- Instructions for the task: The needed output is the run of lines below from the one containing "Информационные партнеры (239, 1726)" through the one containing "Privacy policy (518, 1063)", copied exactly and free of pictures.

Collected data entries:
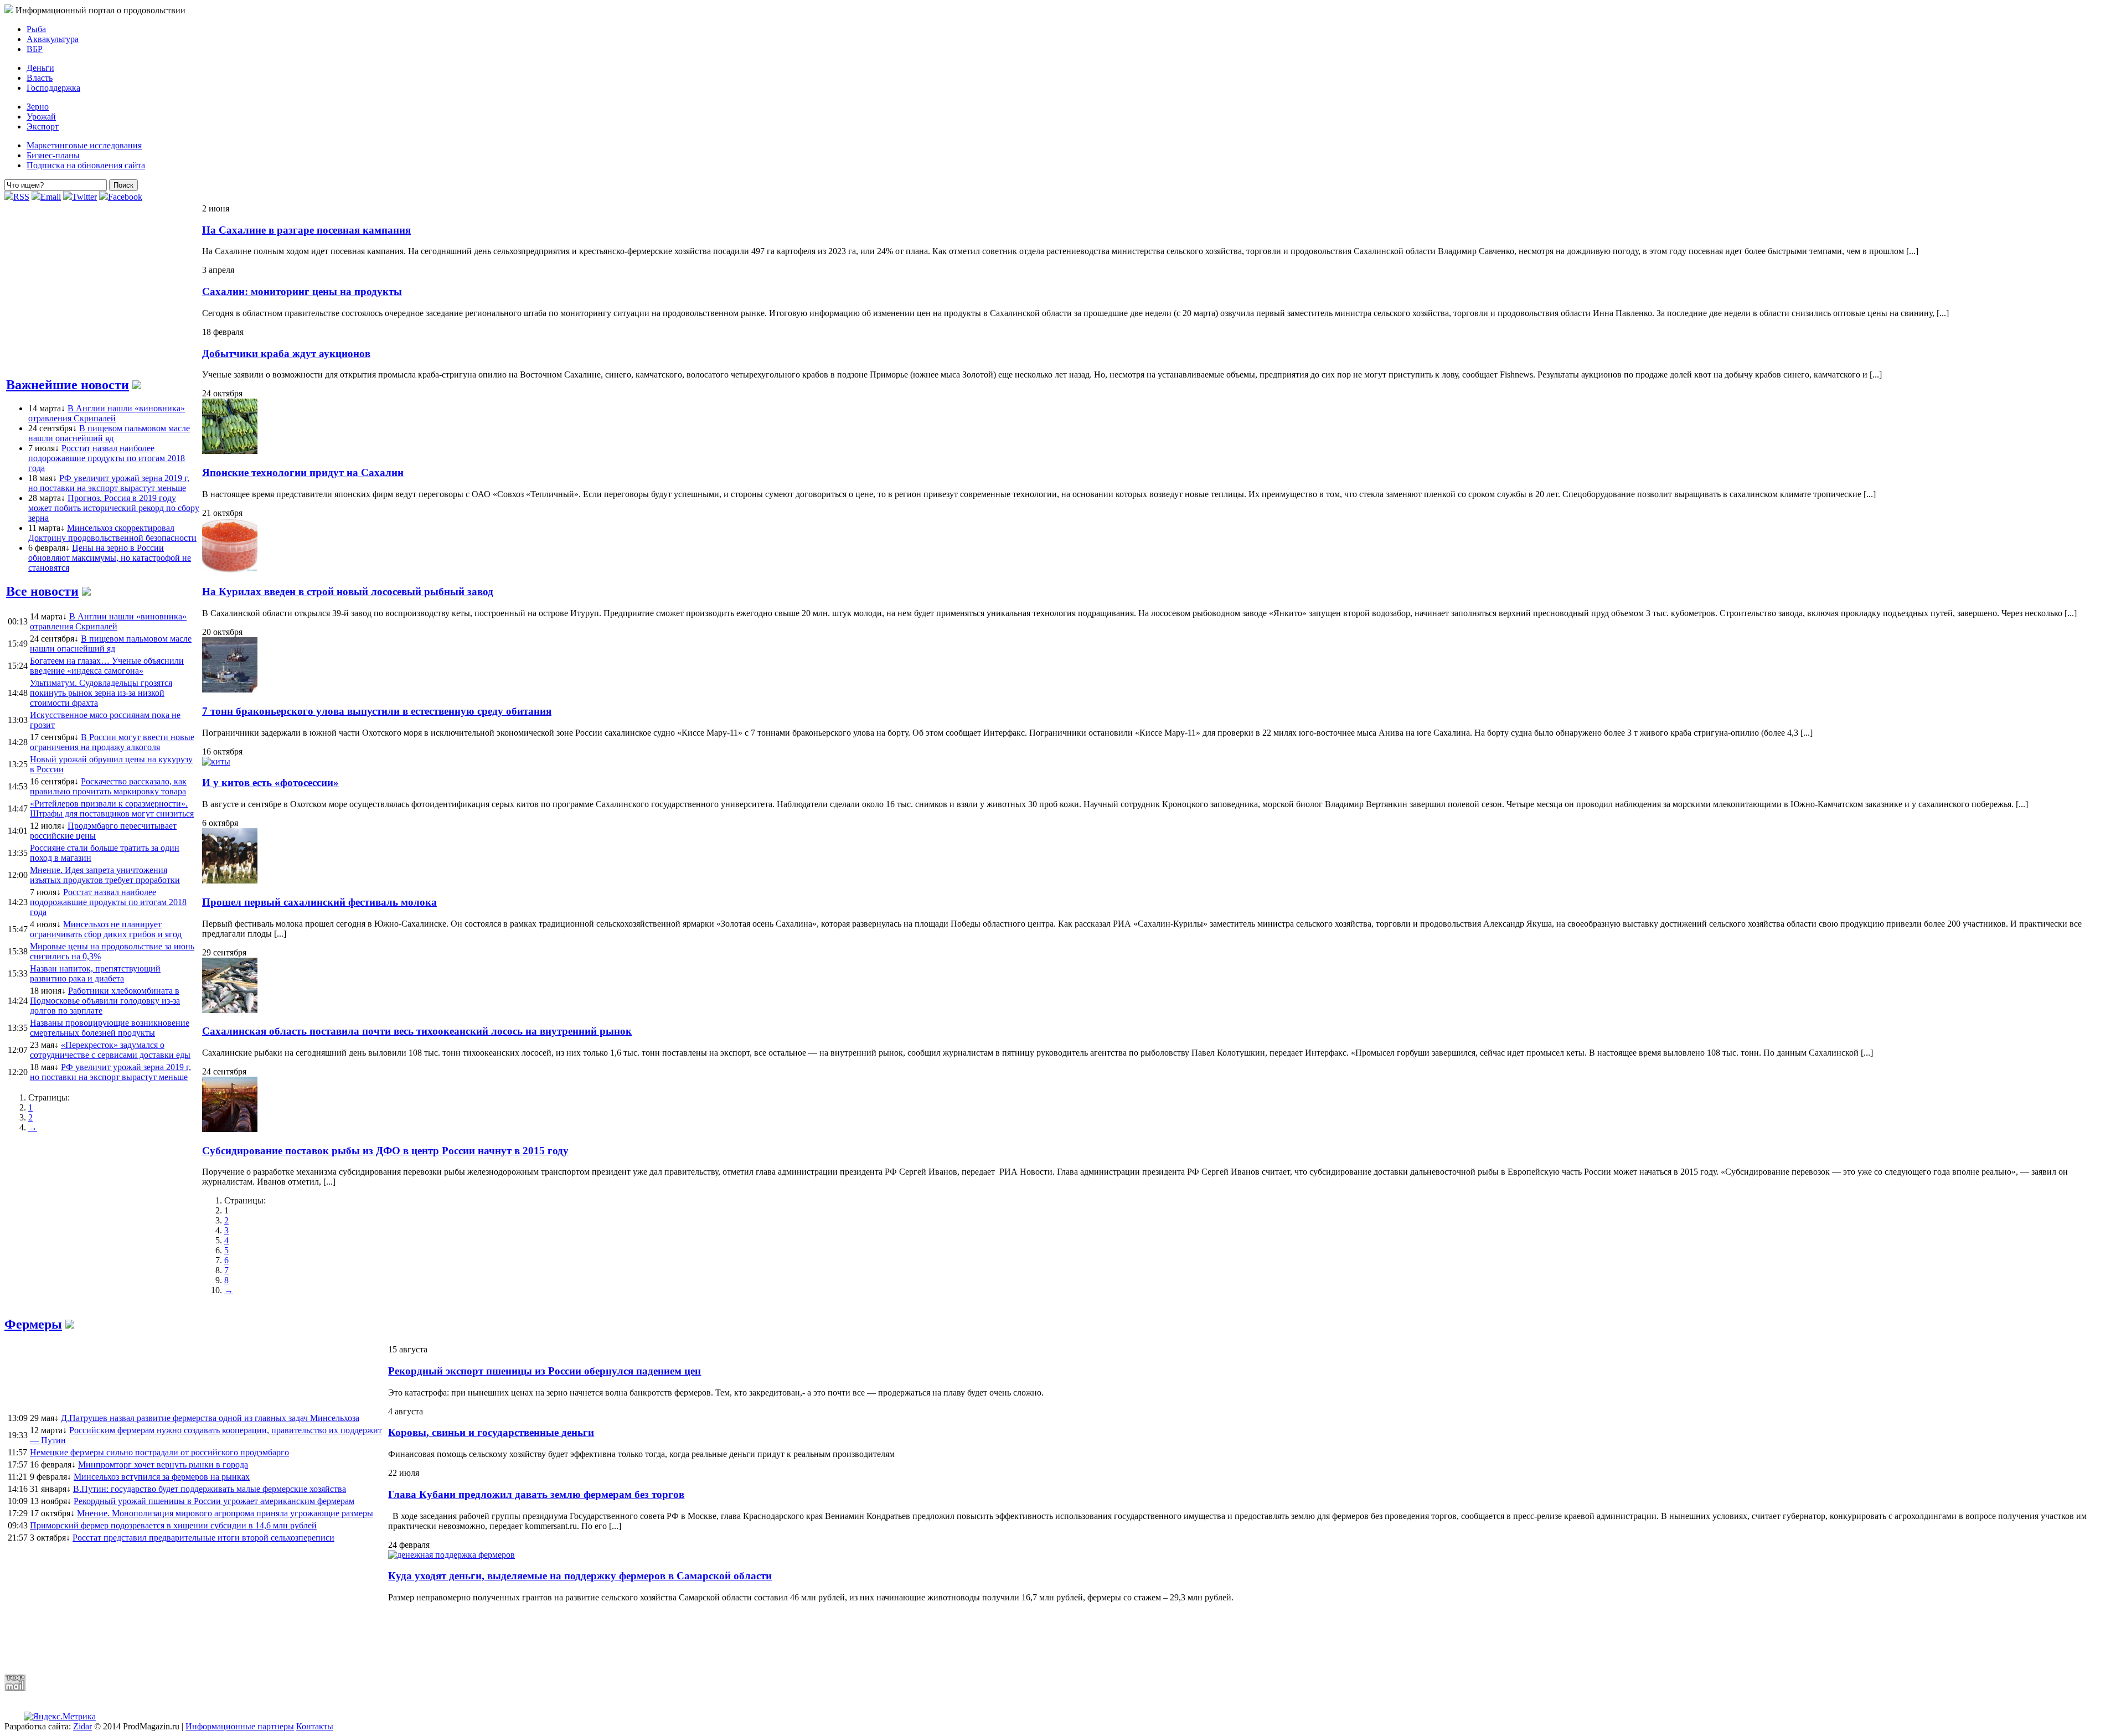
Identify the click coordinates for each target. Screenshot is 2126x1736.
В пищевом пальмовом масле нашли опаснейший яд (109, 433)
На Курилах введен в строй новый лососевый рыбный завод (347, 591)
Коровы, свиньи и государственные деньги (491, 1432)
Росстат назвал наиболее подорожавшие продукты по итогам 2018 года (106, 458)
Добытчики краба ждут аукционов (286, 353)
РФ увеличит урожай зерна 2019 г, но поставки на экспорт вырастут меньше (108, 483)
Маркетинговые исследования (84, 145)
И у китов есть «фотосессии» (270, 782)
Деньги (40, 68)
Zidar (82, 1726)
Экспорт (43, 126)
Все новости (42, 591)
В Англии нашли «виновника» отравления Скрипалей (106, 413)
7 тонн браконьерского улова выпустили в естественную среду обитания (376, 711)
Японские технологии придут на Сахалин (303, 472)
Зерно (38, 106)
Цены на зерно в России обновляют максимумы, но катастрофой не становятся (109, 557)
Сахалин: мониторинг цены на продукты (302, 291)
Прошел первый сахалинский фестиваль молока (319, 902)
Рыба (36, 29)
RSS (21, 197)
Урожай (41, 116)
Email (50, 197)
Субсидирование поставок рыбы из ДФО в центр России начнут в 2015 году (385, 1150)
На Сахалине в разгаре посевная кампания (306, 230)
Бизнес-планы (53, 155)
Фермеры (33, 1324)
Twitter (84, 197)
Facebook (125, 197)
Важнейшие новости (67, 385)
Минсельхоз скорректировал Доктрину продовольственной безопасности (112, 532)
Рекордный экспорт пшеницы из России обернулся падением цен (544, 1371)
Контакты (314, 1726)
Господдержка (53, 87)
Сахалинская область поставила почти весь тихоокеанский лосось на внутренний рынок (417, 1031)
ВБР (35, 49)
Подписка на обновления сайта (86, 165)
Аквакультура (53, 39)
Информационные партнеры (239, 1726)
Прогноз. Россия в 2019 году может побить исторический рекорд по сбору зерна (113, 508)
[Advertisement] (272, 1638)
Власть (40, 77)
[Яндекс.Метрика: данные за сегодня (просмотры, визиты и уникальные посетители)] (60, 1717)
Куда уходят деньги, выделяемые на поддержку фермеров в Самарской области (580, 1576)
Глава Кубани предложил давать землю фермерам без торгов (536, 1494)
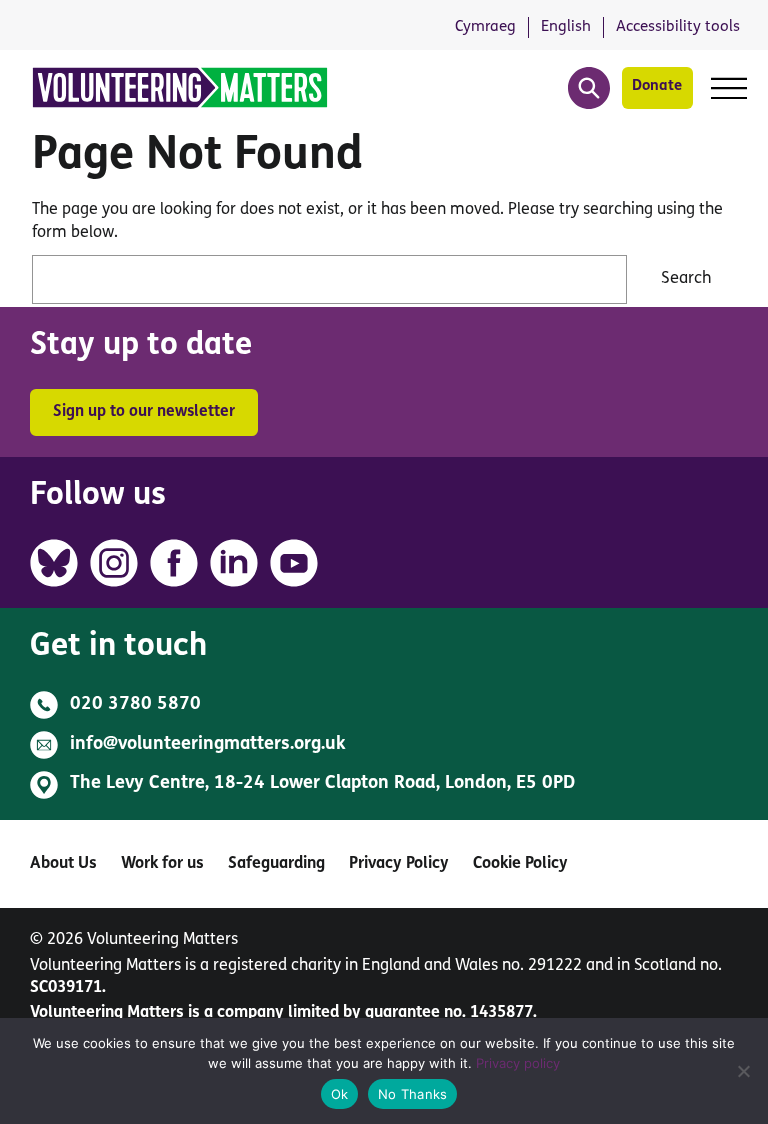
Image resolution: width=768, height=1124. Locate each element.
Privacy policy (518, 1063)
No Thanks (412, 1094)
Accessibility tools (678, 27)
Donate (657, 86)
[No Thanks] (743, 1071)
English (566, 27)
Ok (340, 1094)
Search (686, 279)
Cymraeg (485, 27)
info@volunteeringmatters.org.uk (208, 745)
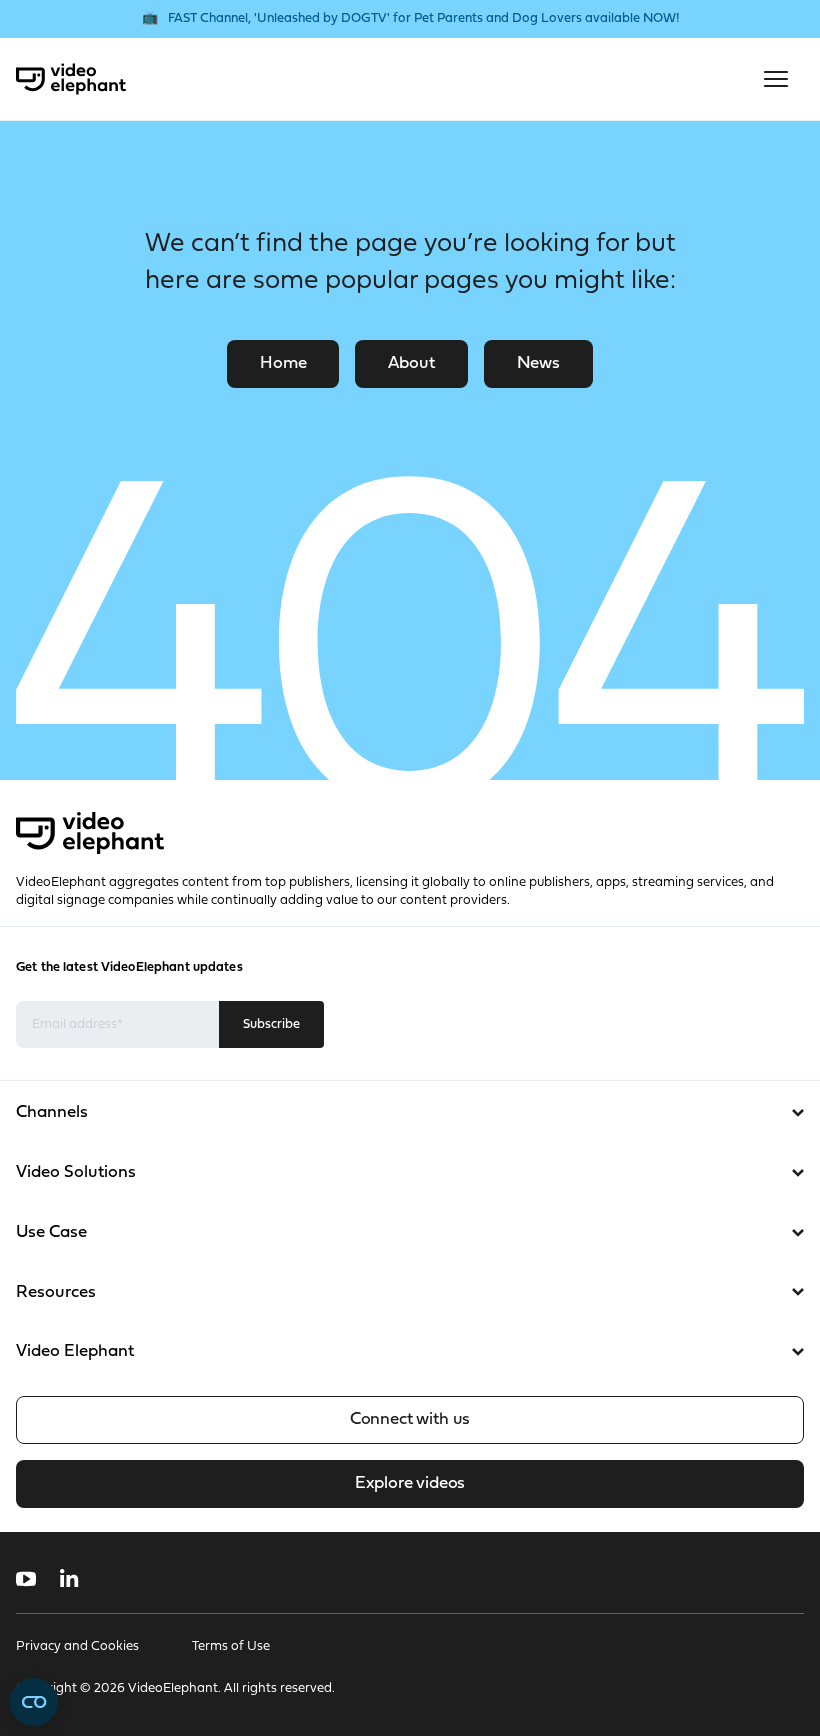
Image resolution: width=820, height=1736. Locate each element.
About (411, 363)
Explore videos (410, 1483)
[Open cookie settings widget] (34, 1702)
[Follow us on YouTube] (26, 1579)
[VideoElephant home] (71, 79)
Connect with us (410, 1419)
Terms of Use (231, 1646)
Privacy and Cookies (77, 1646)
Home (283, 363)
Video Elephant (75, 1351)
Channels (52, 1112)
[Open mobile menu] (776, 79)
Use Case (51, 1232)
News (538, 363)
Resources (56, 1292)
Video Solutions (76, 1172)
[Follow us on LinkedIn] (69, 1579)
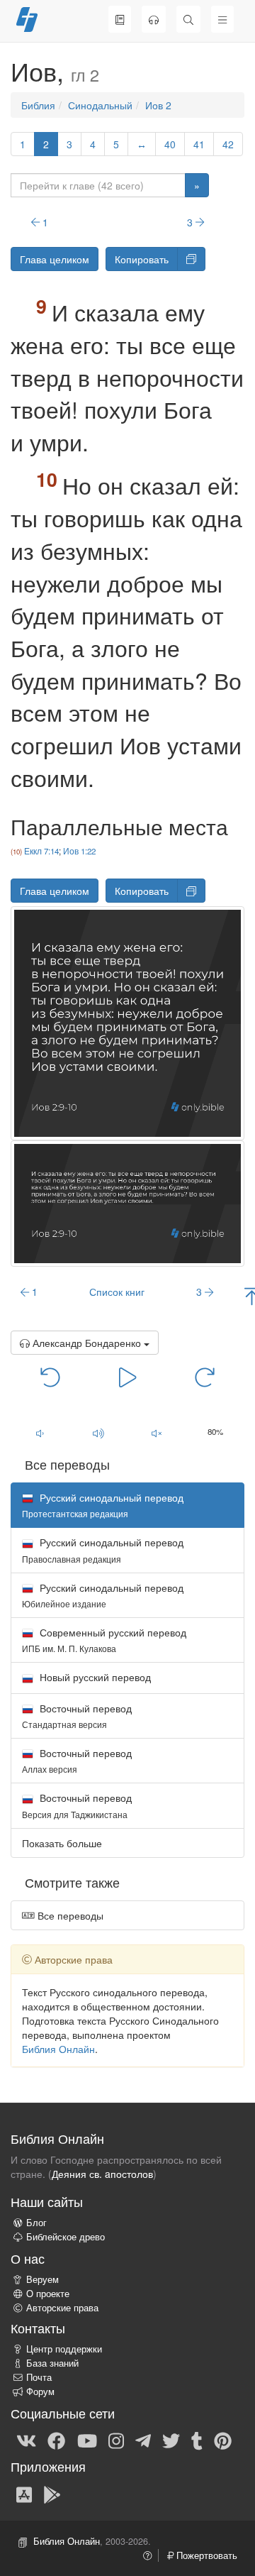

- Solution to this task:
Информационные партнеры (239, 1726)
Прогноз. Россия в 2019 году может побить исторический рекорд по сбору зерна (113, 508)
[Advertisement] (272, 1638)
Власть (40, 77)
[Яндекс.Метрика: данные за сегодня (просмотры, визиты и уникальные посетители)] (60, 1717)
Куда уходят деньги, выделяемые на поддержку фермеров в Самарской области (580, 1576)
Глава Кубани предложил давать землю фермерам без торгов (536, 1494)
Image resolution: width=768, height=1124. Locate each element.
Privacy policy (518, 1063)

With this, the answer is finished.